### Material provided
_ _ _ _
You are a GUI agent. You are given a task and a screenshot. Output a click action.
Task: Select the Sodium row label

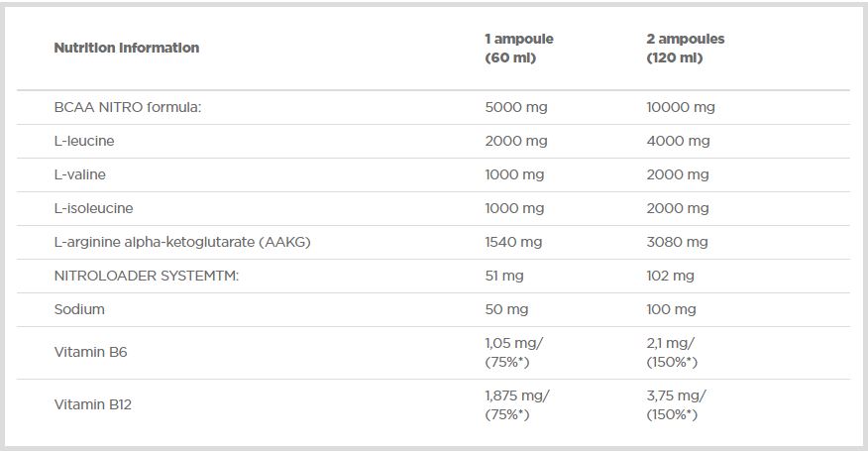[79, 309]
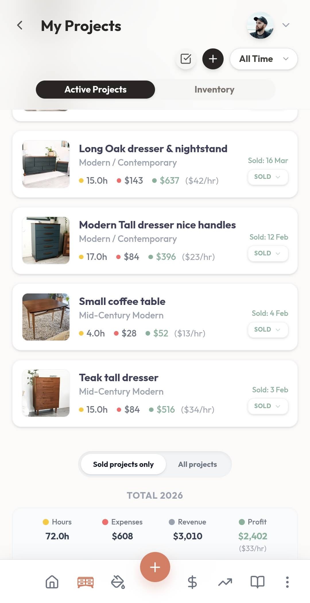Image resolution: width=310 pixels, height=603 pixels.
Task: Open the paint bucket icon in bottom bar
Action: coord(118,582)
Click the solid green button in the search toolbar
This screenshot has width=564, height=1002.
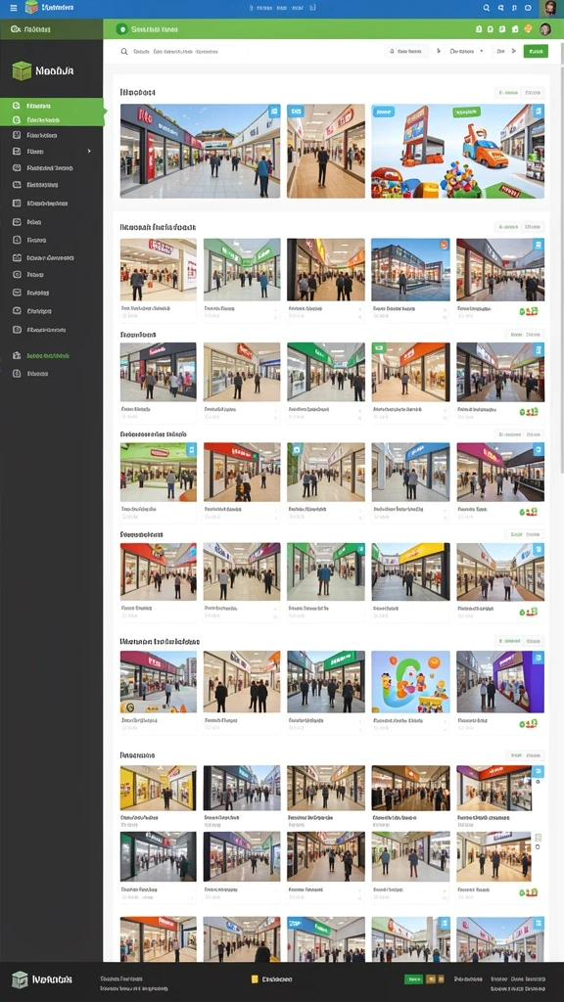(536, 51)
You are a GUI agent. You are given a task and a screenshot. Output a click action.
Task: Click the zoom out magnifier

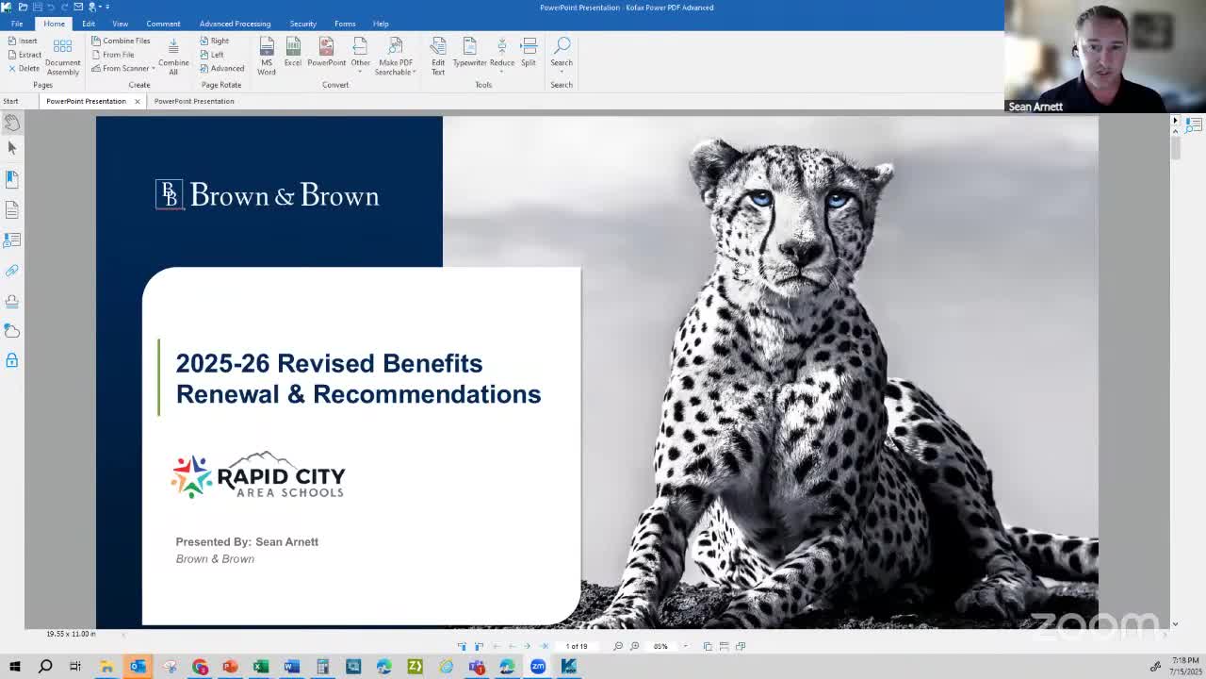coord(618,646)
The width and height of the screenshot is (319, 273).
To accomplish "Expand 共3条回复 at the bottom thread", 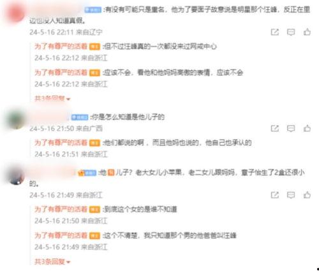I will pyautogui.click(x=52, y=262).
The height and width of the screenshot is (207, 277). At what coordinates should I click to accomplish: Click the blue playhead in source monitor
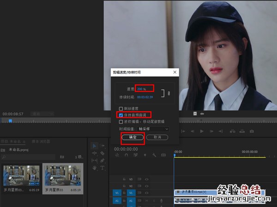click(10, 121)
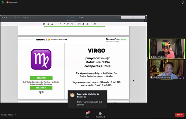The height and width of the screenshot is (119, 186).
Task: Expand the Audio Settings caret menu
Action: click(x=15, y=115)
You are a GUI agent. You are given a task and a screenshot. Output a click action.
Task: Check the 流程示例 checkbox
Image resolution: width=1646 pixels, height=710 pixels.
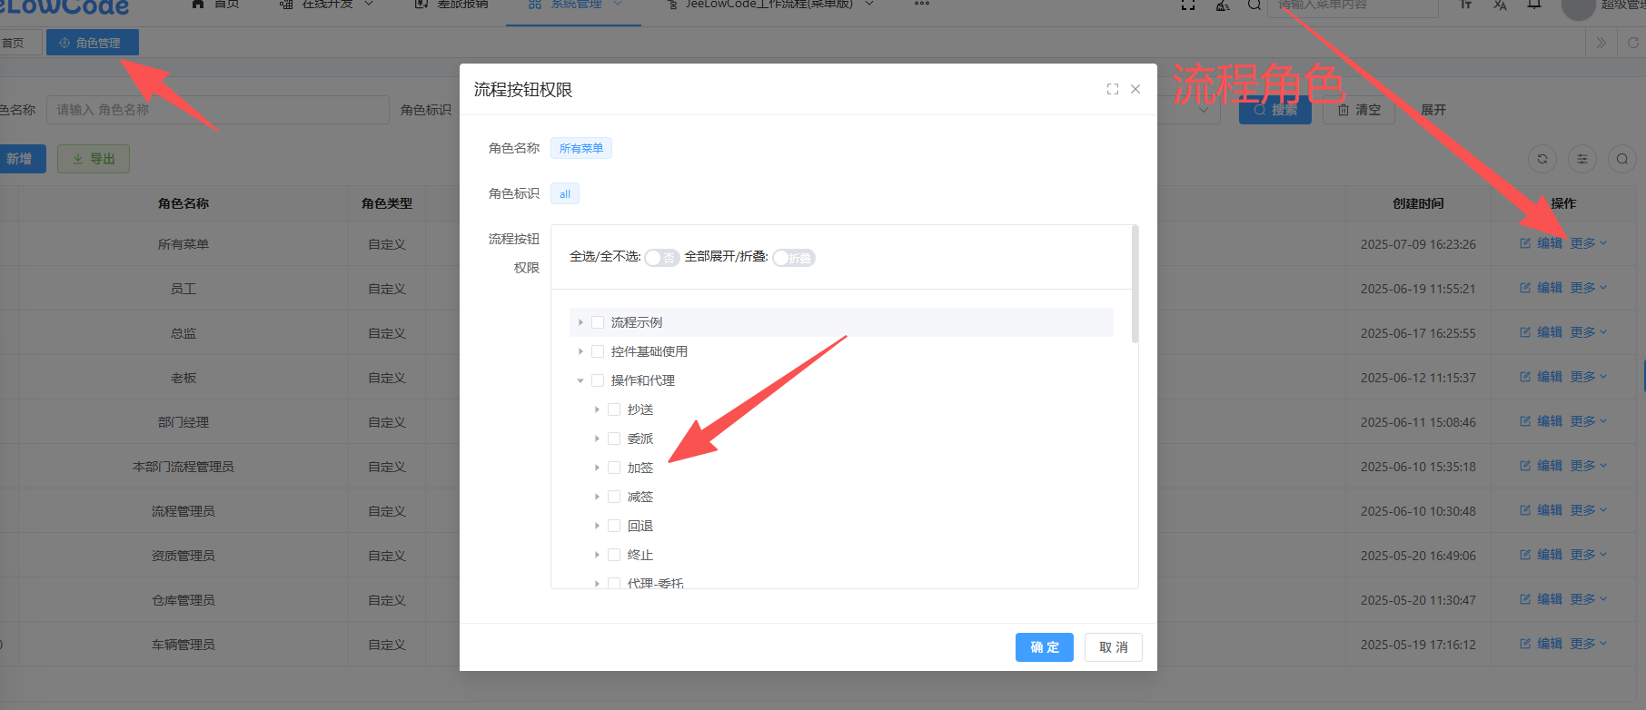pos(598,322)
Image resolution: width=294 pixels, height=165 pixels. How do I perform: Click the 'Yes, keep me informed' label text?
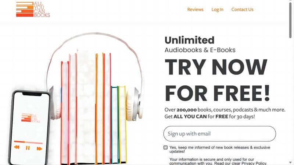pos(220,150)
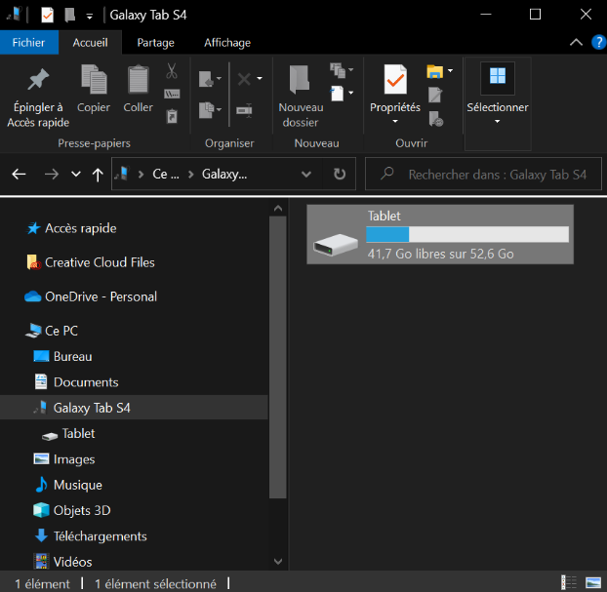Refresh the folder with the reload icon

[x=339, y=175]
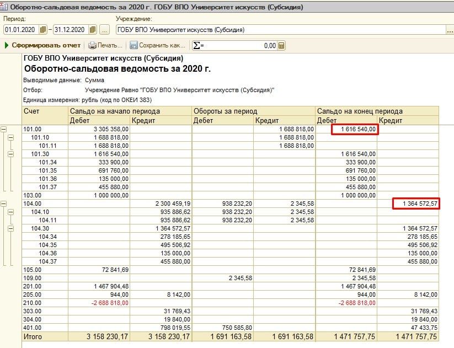Open period selection ellipsis button
The image size is (454, 348).
[105, 30]

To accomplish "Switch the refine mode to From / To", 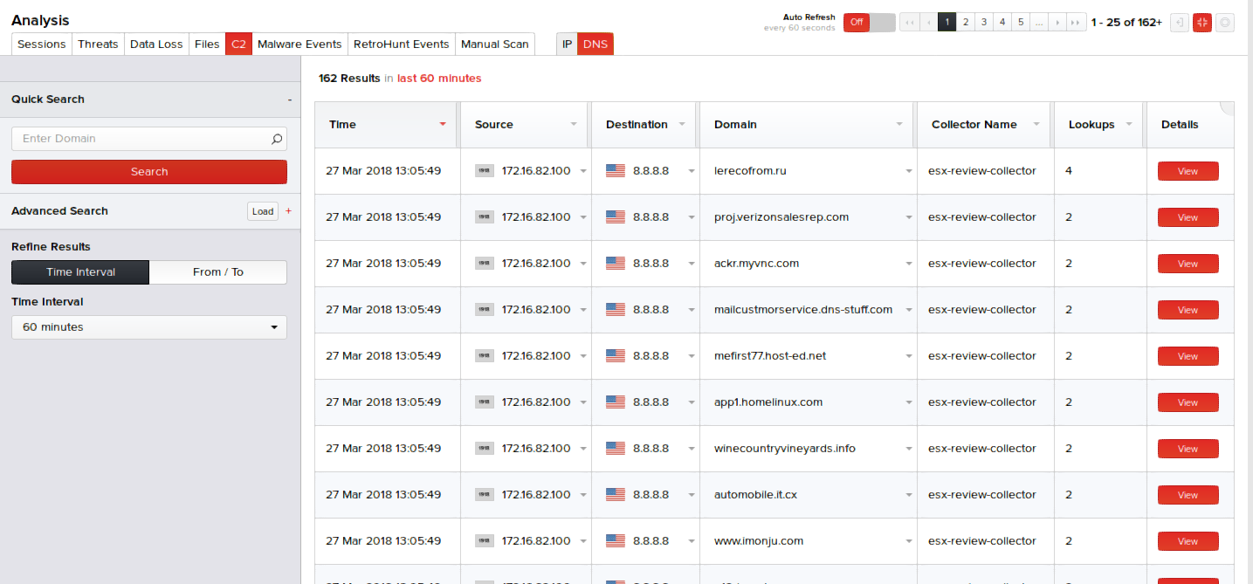I will coord(218,272).
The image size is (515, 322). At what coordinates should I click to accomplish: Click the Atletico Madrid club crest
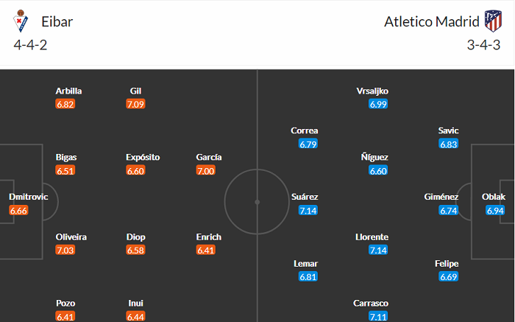(x=492, y=21)
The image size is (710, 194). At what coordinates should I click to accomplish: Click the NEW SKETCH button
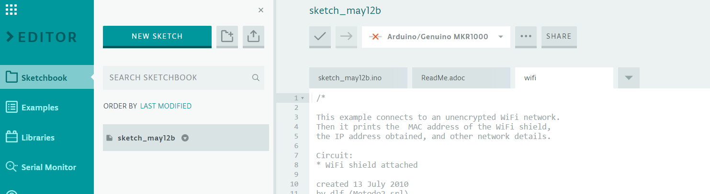(157, 36)
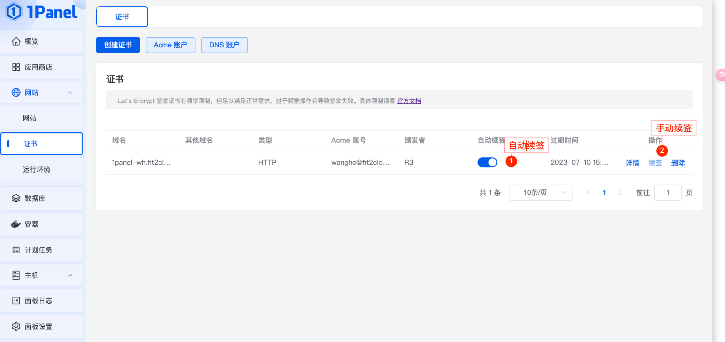Click the 1Panel logo icon
This screenshot has width=725, height=342.
point(14,11)
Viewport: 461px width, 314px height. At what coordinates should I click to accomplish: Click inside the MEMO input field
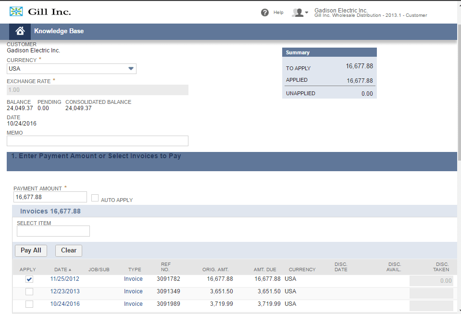(x=96, y=140)
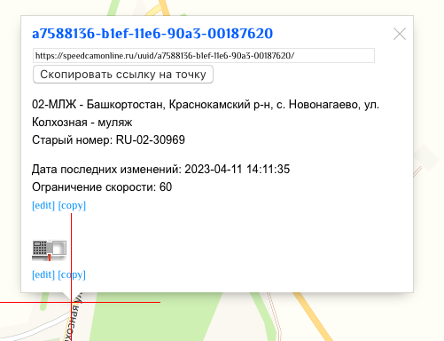The image size is (444, 341).
Task: Click the gray diamond shape on map
Action: click(x=426, y=157)
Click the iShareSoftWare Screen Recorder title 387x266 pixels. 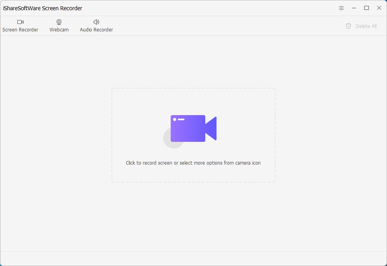click(43, 8)
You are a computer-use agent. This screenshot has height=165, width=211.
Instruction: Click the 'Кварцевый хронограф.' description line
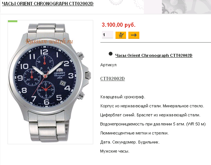[x=123, y=97]
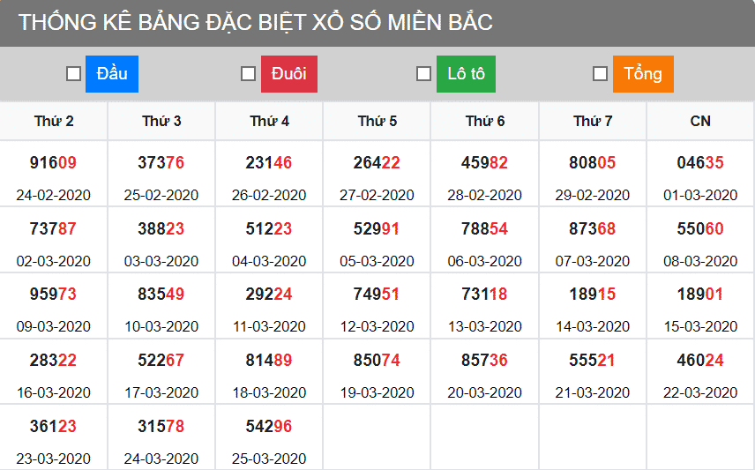Click the table title Thống kê bảng đặc biệt

click(x=256, y=23)
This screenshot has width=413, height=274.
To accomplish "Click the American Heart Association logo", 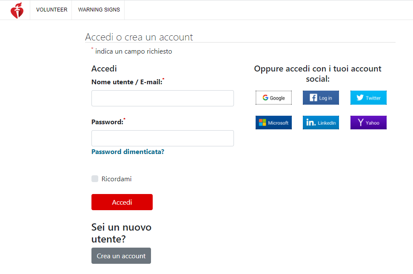I will click(x=17, y=10).
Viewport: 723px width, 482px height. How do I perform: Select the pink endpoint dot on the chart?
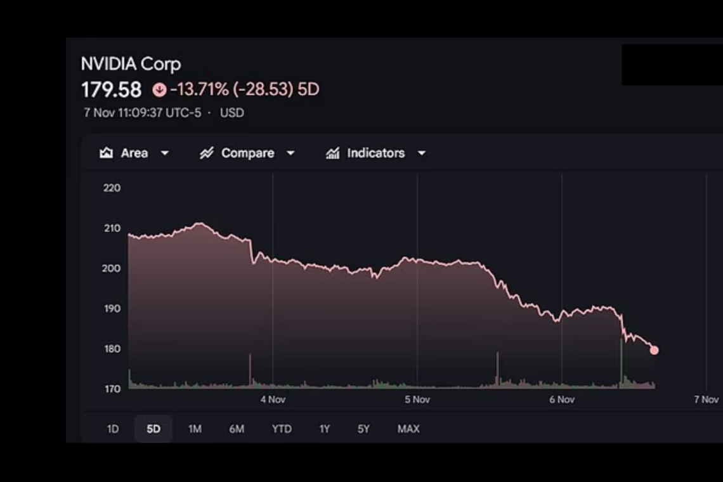coord(654,349)
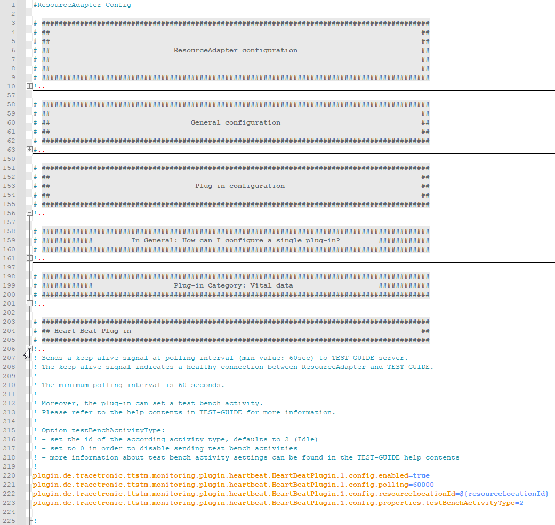Collapse the fold marker on line 225
This screenshot has width=555, height=525.
pyautogui.click(x=29, y=520)
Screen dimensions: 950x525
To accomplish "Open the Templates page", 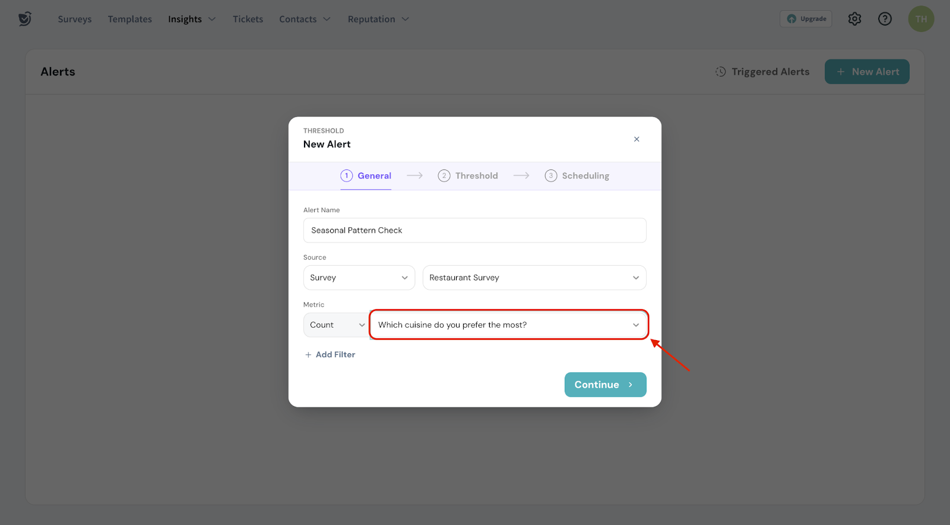I will point(130,19).
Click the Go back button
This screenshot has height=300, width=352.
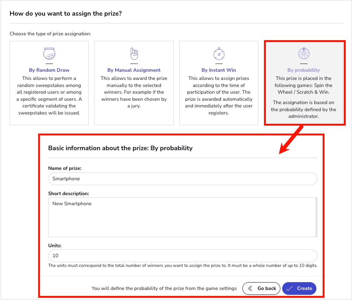coord(261,288)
_ _ _ _
### What you should do
Set down exactly the lines from the start of the records through the line containing "Click the solid", both included, and omit the pictures.

### Answer box
You are a GUI agent. You are given a task and a screenshot. Output a click action.
Task: Select the Sodium row label

[79, 309]
Image resolution: width=310 pixels, height=603 pixels.
Task: Open the paint bucket icon in bottom bar
Action: coord(118,582)
Click the solid green button in the search toolbar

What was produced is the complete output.